According to data obtained from Košutić, the factory’s liquidation manager, Agrocoop Banja Luka has invested nearly €6.4 million in the company. During the interview, Ćopić constantly repeated that he has fulfilled all obligations toward the Sugar Factory, but that the Securities Commission has failed to register Agrocoops shares for four months. He said he was angry and that he was being persecuted by authorities. That the money originated from an accused drug kingpin is of no concern to Ćopić, he said, since at the time Šarić was not yet in trouble with the authorities.
In the interview, Ćopić told OCCRP that, although Serbian police said they were searching for him, he was not hiding in Banja Luka and he was reachable. He was even visited once by Serbian prosecutors to give a statement about one of the cases against him and once by two high level police officers he met at the Bijeljina police station for seven and half hours.
Ćopić said he was most adversely affected when the Serbian officials seized his company Mitrosrem which he bought in 2005 for €15 million and in which he said he invested most of his money. In 2008 he made an agreement with Šarić to sell him this company for €27 million but this purchase was never completed because Šarić was indicted for drug trafficking. According to data from the Serbian indictment and other documents obtained by OCCRP, Šarić paid Ćopić directly or indirectly €16.5 million of the €27 million he says he was owed for the company.
One of the payments was in cash. Ćopić said he received €50,000 from Šarić but said “what I got in cash is insignificant … It’s nothing. I needed if for the attorney.”
Ćopić didn’t confirm how much money overall Šarić paid him.
According to prosecutors in Serbia, shares were seized because, ”there is a real danger that Darko Šarić, as the majority capital of this company … could take the property … and thus impede or preclude its seizure,” they wrote in a request for seizure approved by the court in July 2010.
”They took my company from [Darko Šarić], not from me but from him. Because of that, they kept me from completing the investment. From one side, the [Privatization] agency broke the contract and on the other side the [court] seized it under pressure, probably, by some high level agreement, prosecution or ministry.”
Business documents show that Ćopić bought Mitrosrem in privatization in December 2006 through a consortium led by Ćopić’s company DSD tobacco. He paid €15 million and promised to invest €10 million more in the company, according to contract Ćopić signed with the Privatization Agency.
When he was asked by OCCRP where he got more than €15 million for Mitrosrem, Ćopić answered he took credit from banks. Once he established his first company, the rest was easy, he said.
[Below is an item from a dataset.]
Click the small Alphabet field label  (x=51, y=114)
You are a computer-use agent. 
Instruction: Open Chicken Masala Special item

“You go, borrow the money, and buy one company … That firm you bought has some property.. And then you go buy second, third and sixth, got it?” said Ćopić.
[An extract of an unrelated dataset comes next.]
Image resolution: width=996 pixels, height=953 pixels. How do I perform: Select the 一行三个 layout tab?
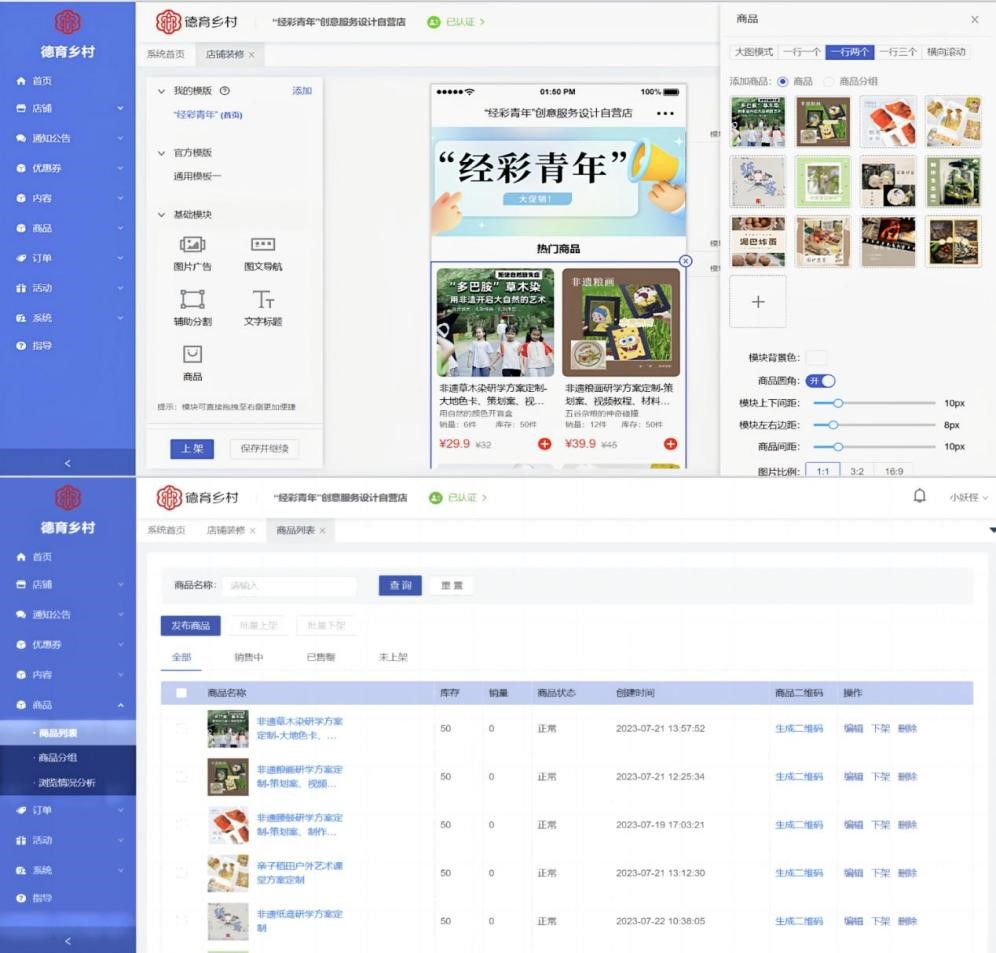point(897,52)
In July 2009, DTM Relation, owned by Nikola Dimitrijević, signed a contract with Privatization Agency and Ćopić to gain control of Mitrosrem, and in August 2009 Ćopić gave a presidents seat on the board of directors to Šarić’s lawyer Andrija Krlović. Krlović is also under indictment with Šarić.
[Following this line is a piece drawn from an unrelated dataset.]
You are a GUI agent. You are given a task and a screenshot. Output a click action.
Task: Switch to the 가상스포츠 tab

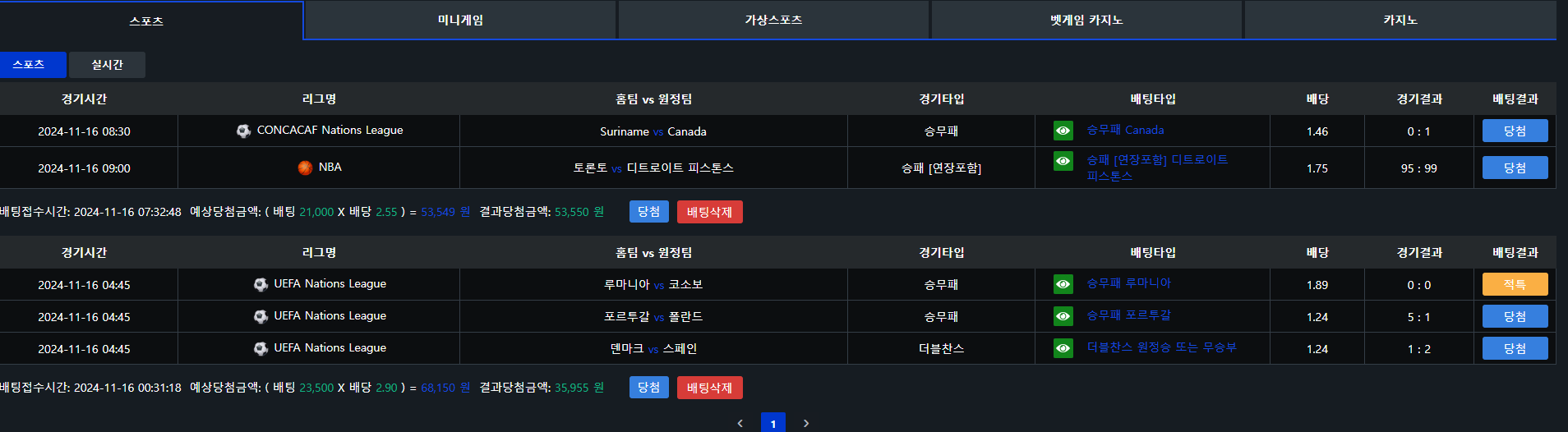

Then five months later, Ćopić used Avio Rent in Banja Luka to buy DTM relations. That again gave him control of Mitrosrem and paved the way for the company to be sold to Šarić, he said.
Ćopić explained why the sales were handled in this way.
“The essence is this – Darko Šarić did not own a company that could buy Mitrosrem even though he had money,” Ćopić said referring to the conditions of privatization that would govern the sale. “[Šarić] didn’t have a company that had an income of €30 million. His lawyers and I agreed that I should a company that meets the conditions and I would transfer Mitrosrem to that company and then when the agency approved it all, he would take shares in the company and in that way he would get ownership.”
The special prosecutor’s office of the RS requested that Ćopić be detained further while the two other arrested directors would be released pending the investigation.